Se chiudi gli occhi rivedi il suo passo lungo. Il corpo che prende ritmo. La palla che sembra alleggerirsi. Con il Manchester City, Yaya Touré ha trasformato il ruolo. Non solo muscoli e falcate. Ma tempi di gioco, letture, gol pesanti. Nella stagione 2013-14 ha segnato 20 reti in Premier League. Un numero che racconta meglio di mille analisi. Prima ancora c’è il Barcellona del Triplete 2009. C’è la Coppa d’Africa vinta con la Costa d’Avorio nel 2015, da capitano. Curriculum in tasca, carisma naturale. E una calma che, in campo, faceva pensare sempre al minuto successivo.
Negli ultimi anni ha scelto di studiare. Ha smontato il calcio, pezzo per pezzo, da bordo campo. Ha osservato i dettagli, quelli che da giocatore magari scorrono via. Ha lavorato con i giovani e ha affiancato Roberto Mancini, imparando che un’idea, senza metodo, resta un disegno sull’aria.
A metà di questo percorso arriva il punto: è ufficiale la sua prima panchina da allenatore. Yaya Touré guiderà lo Slovan Bratislava. È un salto netto. Un club storico, il più titolato di Slovacchia, abituato a vincere in patria e a misurarsi in Europa tra preliminari e serate che ti spremono le energie. Una piazza che sa pesare la sostanza più dei proclami. Perfetta, in fondo, per chi ha fatto del controllo emotivo una cifra stilistica.
Ci sono i trofei. Tre titoli di Premier League con il City. Le coppe nazionali d’Inghilterra, con gol decisivi nelle finali. La Champions League del 2009 con il Barça. E c’è la leadership che non alza la voce. Yaya è stato un centrocampista totale: pulito nel primo controllo, verticale nel passaggio, feroce quando vedeva spazio tra le linee. Questo repertorio, oggi, diventa una grammatica da trasmettere. Non è teoria. È pratica vissuta: pressioni da gestire, viaggi europei, cicli da aprire e chiudere senza perdere lo spogliatoio.

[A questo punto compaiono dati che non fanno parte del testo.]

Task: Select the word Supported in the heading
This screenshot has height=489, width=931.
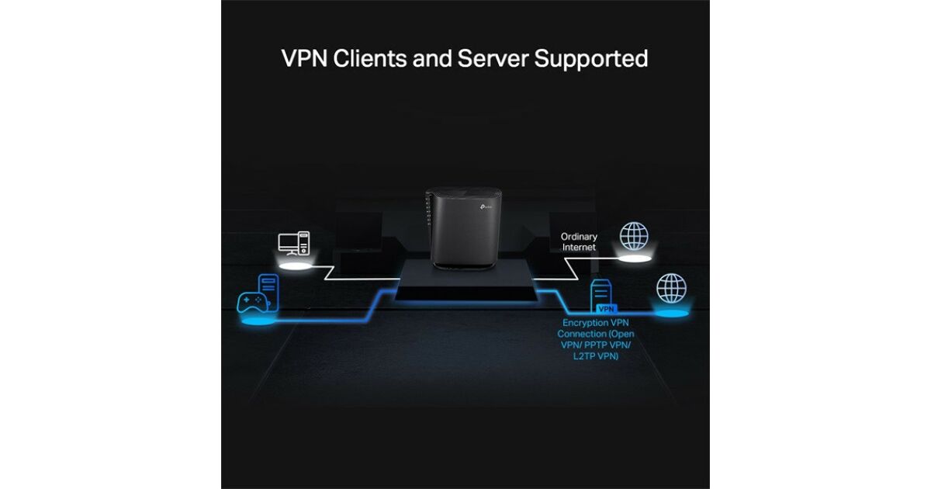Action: click(x=591, y=58)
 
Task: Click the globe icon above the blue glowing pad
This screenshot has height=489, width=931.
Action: click(x=671, y=288)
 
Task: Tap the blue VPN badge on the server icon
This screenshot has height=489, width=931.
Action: click(x=606, y=309)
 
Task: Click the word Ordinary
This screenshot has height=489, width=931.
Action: click(x=579, y=237)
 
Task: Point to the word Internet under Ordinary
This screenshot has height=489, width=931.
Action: click(x=579, y=247)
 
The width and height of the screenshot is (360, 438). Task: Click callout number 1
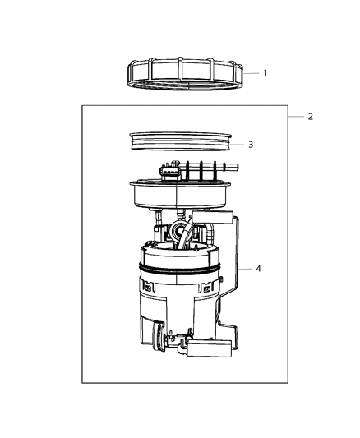click(265, 73)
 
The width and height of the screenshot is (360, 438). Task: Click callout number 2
click(310, 117)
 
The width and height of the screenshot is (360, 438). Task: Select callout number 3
click(251, 144)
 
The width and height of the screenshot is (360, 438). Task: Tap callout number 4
click(260, 268)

Porta una visione semplice e ambiziosa. Campo corto, transizioni pulite, qualità tecnica al servizio del ritmo. Punta su giocatori che reggono il pallone e la responsabilità. Chiede coraggio nell’uscita dal basso, ma non fissa dogmi. Lo Slovan ha bisogno di questo: un’identità riconoscibile e, insieme, elastica, capace di adattarsi all’Europa che cambia avversario e intensità in una settimana. La mano di chi ha lavorato con Mancini si vede nella cura dei particolari: palla inattiva, distanze tra i reparti, gestione dei momenti sporchi della partita.

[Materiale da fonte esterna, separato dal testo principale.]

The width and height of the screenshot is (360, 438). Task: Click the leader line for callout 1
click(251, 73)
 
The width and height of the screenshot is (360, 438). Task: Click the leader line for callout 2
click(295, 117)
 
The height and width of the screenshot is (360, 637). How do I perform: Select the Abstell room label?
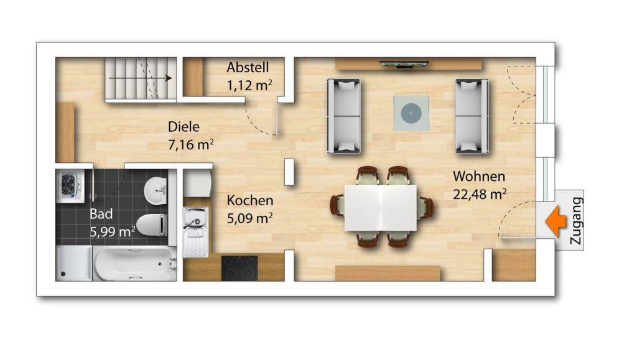coord(248,67)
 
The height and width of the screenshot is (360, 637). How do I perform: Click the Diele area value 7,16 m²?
coord(191,145)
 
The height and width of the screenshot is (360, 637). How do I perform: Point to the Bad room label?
coord(101,215)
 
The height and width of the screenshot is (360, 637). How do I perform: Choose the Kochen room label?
coord(249,201)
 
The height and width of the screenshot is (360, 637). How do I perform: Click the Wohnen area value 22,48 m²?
coord(479,194)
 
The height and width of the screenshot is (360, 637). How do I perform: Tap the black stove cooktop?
coord(239,268)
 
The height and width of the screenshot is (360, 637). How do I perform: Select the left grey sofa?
coord(343,116)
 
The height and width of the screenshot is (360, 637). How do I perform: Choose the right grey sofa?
coord(472,116)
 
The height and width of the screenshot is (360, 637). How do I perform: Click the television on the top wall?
coord(402,64)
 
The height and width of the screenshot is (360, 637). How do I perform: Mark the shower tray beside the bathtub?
coord(73,264)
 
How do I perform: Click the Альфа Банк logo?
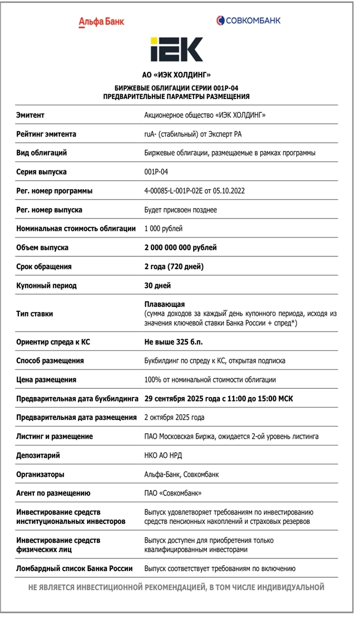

E poi c’è la parte emotiva. In uno spogliatoio, la voce di un ex campione può riempire i silenzi giusti. Non basta per vincere, ma apre una porta. I ragazzi ascoltano chi ha vissuto Wembley, il Camp Nou, l’Etihad. Ascoltano chi ha sbagliato e ricominciato. Con lo Slovan, Yaya si gioca anche questo: trasformare il rispetto in progetto, la memoria in futuro.

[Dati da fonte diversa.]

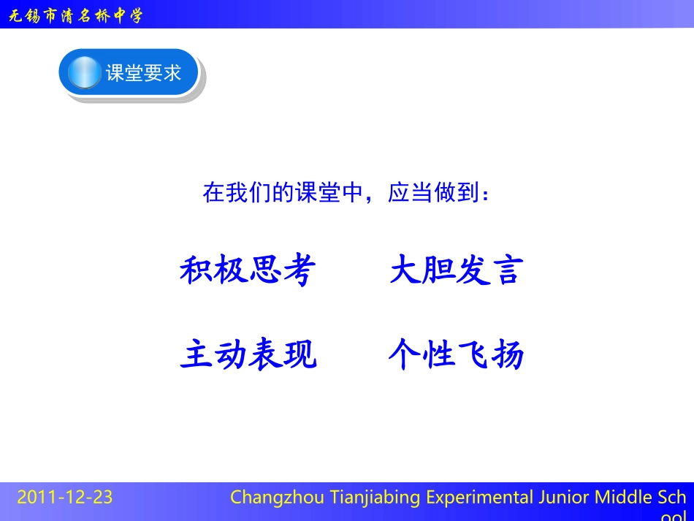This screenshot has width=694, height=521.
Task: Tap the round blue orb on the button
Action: pyautogui.click(x=85, y=73)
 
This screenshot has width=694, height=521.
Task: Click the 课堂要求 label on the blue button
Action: pyautogui.click(x=143, y=73)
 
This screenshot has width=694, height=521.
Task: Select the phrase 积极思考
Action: pyautogui.click(x=248, y=271)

Non promette rivoluzioni. Promette lavoro. E quel tocco di ambizione che serve per uscire dal recinto dei confini nazionali. Funzionerà? Il campo lo dirà presto. Intanto, l’immagine resta potente: una lavagna nera, il gesso tra le dita, e la stessa calma con cui, una volta, prendeva palla a centrocampo e vedeva già la porta.